(05-14-2009 06:18 PM)kilburn Wrote: I'm quite sure it goes this way:
1. Client connects to postfix
2. Postfix opens a proxy smtp connection against amavis
3. Client sends helo/mail from/rcpt to
4. Postfix makes some checks of it's own
5. Postfix connects to policyd-weight and asks for it's decision (based on ip/helo/mail from/rcpts)
6a. If policyd rejects, postfix rejects too and closes connections to both the client and amavis proxy.
7. Postfix connects to postgrey and asks for it's decision (based on ip/sender/recipient)
7a. If postgrey rejects (greylisting rejects are always temporary, so the remote server should try again later), postfix rejects and closes connections.
8. Client sends the actual mail data.
9. When the data has been received, amavis calls its backends to perform any checks (remember that amavis has a copy of the mail because it has been receiving a copy of all the client's operations).

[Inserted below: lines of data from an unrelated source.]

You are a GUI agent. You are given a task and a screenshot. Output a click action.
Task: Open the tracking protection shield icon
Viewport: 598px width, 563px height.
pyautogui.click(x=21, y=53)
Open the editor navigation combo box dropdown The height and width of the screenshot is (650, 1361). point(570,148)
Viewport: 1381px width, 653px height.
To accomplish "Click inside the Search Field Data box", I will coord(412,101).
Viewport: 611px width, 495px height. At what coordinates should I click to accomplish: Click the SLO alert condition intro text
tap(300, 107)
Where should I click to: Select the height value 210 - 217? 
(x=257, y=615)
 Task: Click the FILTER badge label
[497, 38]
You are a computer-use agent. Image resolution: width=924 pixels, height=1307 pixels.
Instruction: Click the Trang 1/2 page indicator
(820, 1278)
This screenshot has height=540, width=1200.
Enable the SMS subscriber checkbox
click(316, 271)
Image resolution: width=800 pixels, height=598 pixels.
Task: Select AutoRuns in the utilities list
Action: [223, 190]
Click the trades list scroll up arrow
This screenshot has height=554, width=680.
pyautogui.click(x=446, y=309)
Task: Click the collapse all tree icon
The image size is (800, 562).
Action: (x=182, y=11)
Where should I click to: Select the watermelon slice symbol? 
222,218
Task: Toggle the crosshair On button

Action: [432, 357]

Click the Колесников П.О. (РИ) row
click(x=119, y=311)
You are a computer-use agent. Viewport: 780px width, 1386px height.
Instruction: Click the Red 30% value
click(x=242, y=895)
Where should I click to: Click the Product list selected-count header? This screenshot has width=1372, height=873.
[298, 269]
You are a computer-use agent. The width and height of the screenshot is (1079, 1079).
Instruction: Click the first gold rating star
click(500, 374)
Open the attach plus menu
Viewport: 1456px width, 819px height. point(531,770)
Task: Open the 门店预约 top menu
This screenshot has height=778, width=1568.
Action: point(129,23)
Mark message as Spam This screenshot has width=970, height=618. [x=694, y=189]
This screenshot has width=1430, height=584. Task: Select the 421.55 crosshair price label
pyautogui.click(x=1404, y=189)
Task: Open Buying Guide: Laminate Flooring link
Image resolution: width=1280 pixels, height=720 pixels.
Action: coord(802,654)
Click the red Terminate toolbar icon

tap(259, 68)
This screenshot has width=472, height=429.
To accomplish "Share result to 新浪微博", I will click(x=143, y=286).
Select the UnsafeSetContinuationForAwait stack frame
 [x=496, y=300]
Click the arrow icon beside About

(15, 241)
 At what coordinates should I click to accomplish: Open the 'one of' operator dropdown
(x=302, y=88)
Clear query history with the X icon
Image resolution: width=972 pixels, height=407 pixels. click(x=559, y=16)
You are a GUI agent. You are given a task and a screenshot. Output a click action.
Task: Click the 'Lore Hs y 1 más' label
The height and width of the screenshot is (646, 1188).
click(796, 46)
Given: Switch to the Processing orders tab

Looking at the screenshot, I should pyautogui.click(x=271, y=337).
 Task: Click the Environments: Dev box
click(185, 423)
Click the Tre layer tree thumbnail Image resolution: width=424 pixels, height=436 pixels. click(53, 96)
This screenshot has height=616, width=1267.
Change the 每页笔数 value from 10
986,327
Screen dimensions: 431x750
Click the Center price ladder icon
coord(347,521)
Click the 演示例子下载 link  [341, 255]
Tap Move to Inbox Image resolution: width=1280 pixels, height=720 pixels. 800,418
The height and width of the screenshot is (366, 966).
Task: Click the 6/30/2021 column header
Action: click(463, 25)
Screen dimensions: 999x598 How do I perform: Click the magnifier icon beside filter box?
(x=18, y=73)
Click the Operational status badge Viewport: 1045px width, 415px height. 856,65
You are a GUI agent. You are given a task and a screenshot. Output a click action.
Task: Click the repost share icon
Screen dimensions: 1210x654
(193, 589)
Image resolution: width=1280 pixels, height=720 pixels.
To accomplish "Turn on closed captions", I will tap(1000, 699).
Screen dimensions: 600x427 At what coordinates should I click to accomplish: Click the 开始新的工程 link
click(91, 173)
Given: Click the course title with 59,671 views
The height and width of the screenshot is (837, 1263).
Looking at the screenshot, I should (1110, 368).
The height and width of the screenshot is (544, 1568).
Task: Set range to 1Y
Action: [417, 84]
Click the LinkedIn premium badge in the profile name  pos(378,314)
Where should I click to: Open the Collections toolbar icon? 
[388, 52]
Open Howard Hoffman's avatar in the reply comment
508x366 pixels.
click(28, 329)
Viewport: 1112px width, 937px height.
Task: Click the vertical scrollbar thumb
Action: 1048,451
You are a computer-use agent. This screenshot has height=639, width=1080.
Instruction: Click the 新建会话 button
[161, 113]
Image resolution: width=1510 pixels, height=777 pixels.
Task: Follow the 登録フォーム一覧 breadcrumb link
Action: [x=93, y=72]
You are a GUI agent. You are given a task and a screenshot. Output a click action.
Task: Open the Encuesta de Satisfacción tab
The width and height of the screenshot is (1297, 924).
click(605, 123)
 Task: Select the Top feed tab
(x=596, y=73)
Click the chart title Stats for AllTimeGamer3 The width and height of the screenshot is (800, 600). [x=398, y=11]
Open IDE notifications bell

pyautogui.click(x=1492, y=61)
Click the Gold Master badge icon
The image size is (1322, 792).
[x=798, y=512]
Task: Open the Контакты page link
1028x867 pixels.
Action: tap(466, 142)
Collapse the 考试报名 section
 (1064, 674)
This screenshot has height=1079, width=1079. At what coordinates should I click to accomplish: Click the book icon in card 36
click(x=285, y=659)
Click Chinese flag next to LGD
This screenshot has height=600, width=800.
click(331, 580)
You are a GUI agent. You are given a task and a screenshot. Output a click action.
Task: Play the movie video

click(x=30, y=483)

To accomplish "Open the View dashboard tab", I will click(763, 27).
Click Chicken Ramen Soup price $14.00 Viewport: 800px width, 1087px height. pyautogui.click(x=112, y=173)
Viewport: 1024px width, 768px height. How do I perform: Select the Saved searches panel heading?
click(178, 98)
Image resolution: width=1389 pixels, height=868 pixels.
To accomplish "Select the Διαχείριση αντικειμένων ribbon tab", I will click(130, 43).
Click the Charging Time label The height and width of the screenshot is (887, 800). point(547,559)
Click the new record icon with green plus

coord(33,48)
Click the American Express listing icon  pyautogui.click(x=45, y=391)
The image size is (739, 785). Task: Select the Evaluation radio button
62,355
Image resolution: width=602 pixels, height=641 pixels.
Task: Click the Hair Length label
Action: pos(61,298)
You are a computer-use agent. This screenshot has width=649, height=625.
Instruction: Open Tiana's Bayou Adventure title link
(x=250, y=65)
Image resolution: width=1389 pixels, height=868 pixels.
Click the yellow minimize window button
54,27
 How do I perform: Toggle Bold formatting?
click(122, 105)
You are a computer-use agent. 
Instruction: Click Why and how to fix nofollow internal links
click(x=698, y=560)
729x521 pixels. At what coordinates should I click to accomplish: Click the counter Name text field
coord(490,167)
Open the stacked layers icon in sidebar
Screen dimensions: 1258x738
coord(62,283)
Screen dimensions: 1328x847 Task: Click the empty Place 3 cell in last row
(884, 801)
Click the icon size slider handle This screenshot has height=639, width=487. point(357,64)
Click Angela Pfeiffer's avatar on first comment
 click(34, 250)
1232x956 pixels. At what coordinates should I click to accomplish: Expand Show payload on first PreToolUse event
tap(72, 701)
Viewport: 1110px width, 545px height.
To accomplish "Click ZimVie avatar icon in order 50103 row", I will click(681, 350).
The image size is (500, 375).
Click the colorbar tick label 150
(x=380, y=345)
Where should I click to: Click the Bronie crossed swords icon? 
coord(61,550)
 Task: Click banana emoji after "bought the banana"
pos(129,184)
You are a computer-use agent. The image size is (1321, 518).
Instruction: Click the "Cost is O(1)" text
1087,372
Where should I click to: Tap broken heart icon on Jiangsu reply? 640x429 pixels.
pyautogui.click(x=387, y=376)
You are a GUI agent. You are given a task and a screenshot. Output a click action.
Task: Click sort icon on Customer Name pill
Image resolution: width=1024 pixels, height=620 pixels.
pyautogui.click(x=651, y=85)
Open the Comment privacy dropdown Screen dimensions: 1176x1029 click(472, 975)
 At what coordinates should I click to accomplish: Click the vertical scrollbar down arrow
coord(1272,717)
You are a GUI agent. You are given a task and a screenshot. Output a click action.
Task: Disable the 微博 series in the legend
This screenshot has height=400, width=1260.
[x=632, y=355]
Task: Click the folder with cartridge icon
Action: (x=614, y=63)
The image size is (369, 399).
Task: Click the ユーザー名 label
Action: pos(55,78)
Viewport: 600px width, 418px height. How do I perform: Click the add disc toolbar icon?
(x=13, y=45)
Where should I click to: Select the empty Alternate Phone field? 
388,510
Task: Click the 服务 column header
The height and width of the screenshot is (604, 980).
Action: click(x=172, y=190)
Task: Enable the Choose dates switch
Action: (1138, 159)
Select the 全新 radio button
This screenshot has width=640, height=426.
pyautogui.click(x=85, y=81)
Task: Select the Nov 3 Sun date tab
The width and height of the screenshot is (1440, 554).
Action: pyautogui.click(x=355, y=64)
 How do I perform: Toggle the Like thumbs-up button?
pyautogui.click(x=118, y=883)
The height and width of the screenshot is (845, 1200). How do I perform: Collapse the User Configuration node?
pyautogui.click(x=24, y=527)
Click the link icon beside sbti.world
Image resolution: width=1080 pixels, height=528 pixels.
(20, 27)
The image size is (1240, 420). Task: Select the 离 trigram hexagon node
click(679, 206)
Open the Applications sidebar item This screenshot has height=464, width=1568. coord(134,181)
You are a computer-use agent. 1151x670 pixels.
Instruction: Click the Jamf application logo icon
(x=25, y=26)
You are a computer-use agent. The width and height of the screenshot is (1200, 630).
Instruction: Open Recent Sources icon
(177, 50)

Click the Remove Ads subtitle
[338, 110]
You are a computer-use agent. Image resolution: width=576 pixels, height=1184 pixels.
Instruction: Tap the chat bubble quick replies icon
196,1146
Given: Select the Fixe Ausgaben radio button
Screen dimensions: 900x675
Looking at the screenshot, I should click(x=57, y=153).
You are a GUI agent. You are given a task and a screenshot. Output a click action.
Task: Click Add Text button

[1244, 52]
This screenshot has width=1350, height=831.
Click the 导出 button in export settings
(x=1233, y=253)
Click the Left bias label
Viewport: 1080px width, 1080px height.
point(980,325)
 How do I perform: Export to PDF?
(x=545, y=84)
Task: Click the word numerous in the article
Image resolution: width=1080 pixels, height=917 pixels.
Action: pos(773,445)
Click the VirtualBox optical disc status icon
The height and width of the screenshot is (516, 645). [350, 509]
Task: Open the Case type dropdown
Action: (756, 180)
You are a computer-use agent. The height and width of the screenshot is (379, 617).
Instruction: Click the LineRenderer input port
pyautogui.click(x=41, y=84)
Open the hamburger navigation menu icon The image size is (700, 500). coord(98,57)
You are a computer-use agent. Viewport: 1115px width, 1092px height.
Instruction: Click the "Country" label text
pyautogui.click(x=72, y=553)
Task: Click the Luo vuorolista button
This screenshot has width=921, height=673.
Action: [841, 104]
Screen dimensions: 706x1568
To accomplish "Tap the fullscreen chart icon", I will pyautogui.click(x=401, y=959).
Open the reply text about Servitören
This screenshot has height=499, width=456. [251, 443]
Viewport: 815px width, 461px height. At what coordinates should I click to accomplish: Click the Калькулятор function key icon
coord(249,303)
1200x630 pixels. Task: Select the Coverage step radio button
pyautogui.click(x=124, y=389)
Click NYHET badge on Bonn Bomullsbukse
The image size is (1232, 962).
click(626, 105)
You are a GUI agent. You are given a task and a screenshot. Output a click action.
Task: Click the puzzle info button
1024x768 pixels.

9a. If configured, amavis passes the message to clamav who checks the message and tells back to reject or accept it
9b. If configured, amavis passes the message to spamassassin, who replies with a reject/accept/bounce and the possibly modified message (headers added, etc.)
10. If amavisd rejects, postfix rejects too and connections are closed
11. If amavisd accepts, postfix acknowledges the message (in the client's connection). Amavisd reinjects the modified message using smtp on a special port
12. Postfix delivers the modified reinjected message to the recipients maildir
Who would have thought that receiving a mail is that complicated?
Thanks for the clarification. But doesn't it make sense to do postgrey checks first? And then do the rest...?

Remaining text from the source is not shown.